Another critical issue is the media’s unanimous stance that there is no space for war criticism or inquiries.
“I don’t remember a war in which after so many stages, still the entire media is just a pale echo of the propaganda machinery of the army,” says Levy. Concurrently, Israelis are being conditioned to accept that the assaults on Gaza will persist at least until 2025, with no alternatives being presented.
The Missing Sympathy of Western Media
The situation is similar with the largest media outlets in the USA, the country that arms Israel and stands as its most significant ally internationally. An extensive analysis by The Intercept of 1,100 articles from The New York Times, The Washington Post, and The Los Angeles Times, published during the first six weeks of the conflict, revealed a clear bias in these outlets towards the Israeli perspective. From a qualitative standpoint, the coverage depicted the 1,139 Israeli casualties in strong, emotionally charged terms such as “slaughter”, “massacre” and “horror”. In contrast, the phrase “under 18” was frequently used to describe Palestinian children, suggesting a noticeable disparity in how the victims of each side were portrayed.
The quantitative analysis reveals even more stark disparities. Among the 1,100 analyzed headlines, only two mention children, despite this being the deadliest conflict for children in modern history. By the end of the analyzed period, six thousand children had been killed. Furthermore, as the casualty toll in Gaza rose, the frequency of mentions in the media decreased.
Palestinian journalists fared only marginally better in media coverage than the thousands of deceased children in Gaza. Despite Gaza being the deadliest location for journalists in contemporary history, the deaths of 48 Palestinian journalists in the first six weeks of the conflict were highlighted in merely four headlines.
Children and journalists are groups that usually elicit the sympathy of the Western media. But not this time, according to the Intercept.
The Intercept notes, “By way of comparison, more Palestinian children died in the first week of the Gaza bombing than during the first year of Russia’s invasion of Ukraine, yet the New York Times, Washington Post, and Los Angeles Times ran multiple personal, sympathetic storieshighlighting the plight of children during the first six weeks of the Ukraine war.” The coverage of journalists follows a similar pattern. At the onset of the conflict in Ukraine, major American media outlets extensively covered the risks faced by reporters in the war zone.

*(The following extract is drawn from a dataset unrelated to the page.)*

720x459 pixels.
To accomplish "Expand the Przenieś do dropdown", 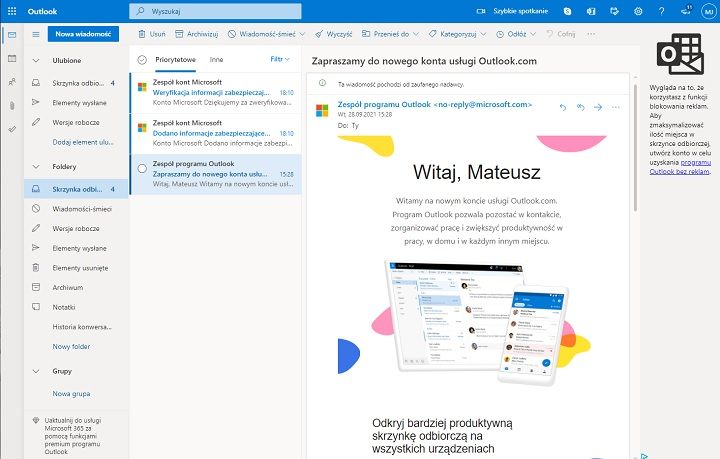I will (400, 33).
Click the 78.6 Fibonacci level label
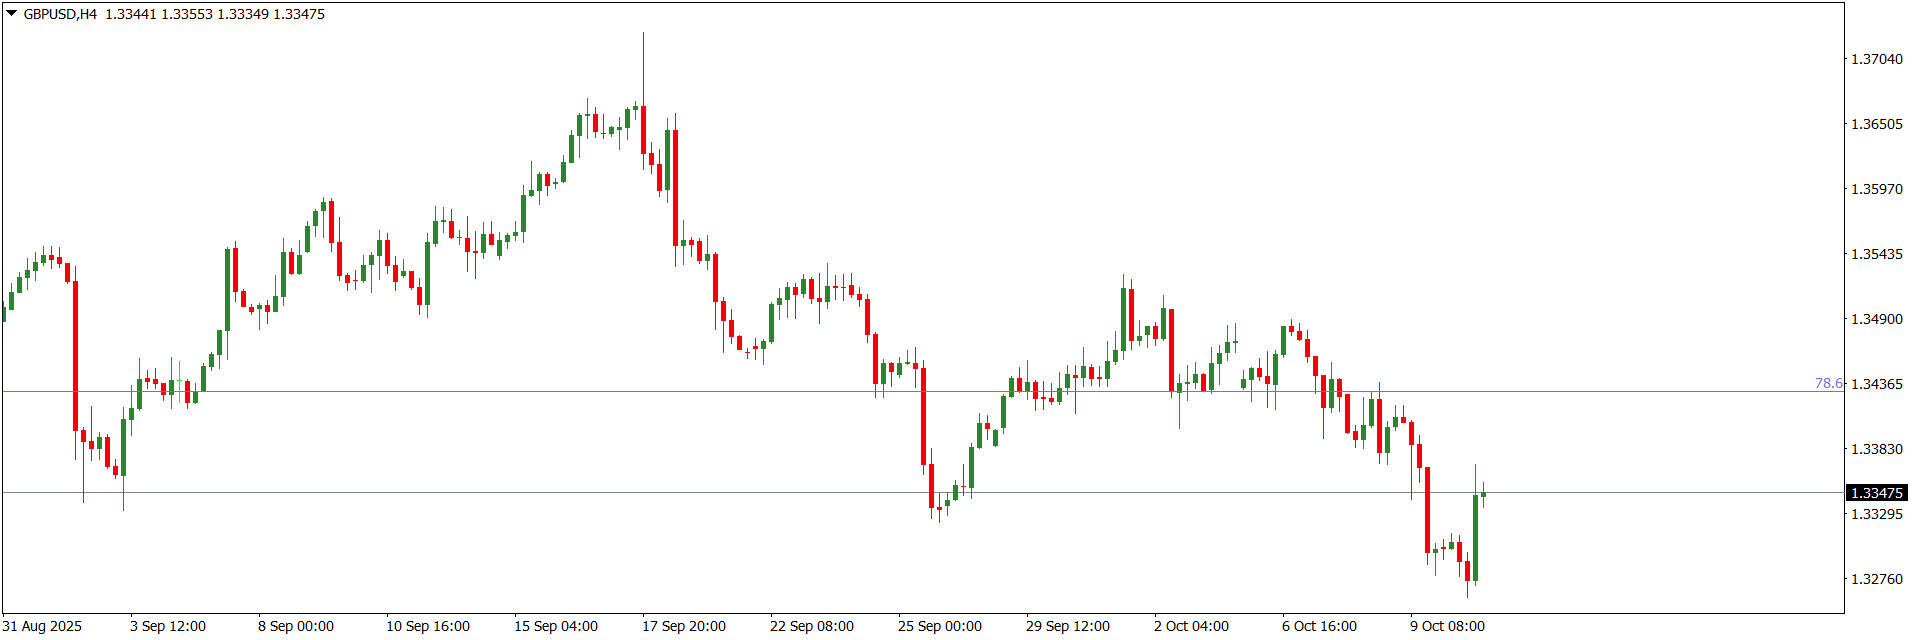This screenshot has width=1916, height=640. pyautogui.click(x=1828, y=383)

“Six journalists were killed in the early days of the Ukraine war, compared to 48 killed in the first six weeks of Israel’s Gaza bombardment,” reports the Intercept.
Will There Be Accountability?
Two weeks ago, the issue of daily killings was brought to the forefront at the Palace of Justice in The Hague. South Africa filed a lawsuit against Israel at the International Court of Justice, accusing it of committing genocide, with a ruling on temporary measures to halt the widespread killing of Palestinians anticipated on Friday.
The Executive Board of the International Press Institute (IPI) has also declared its intention to pursue legal action against the deliberate killing of Palestinian journalists, reminding Israel that such acts constitute war crimes. “TThis unprecedented assault on journalists and journalism must end. No further time, and no further lives, can be lost,” the IPI stated.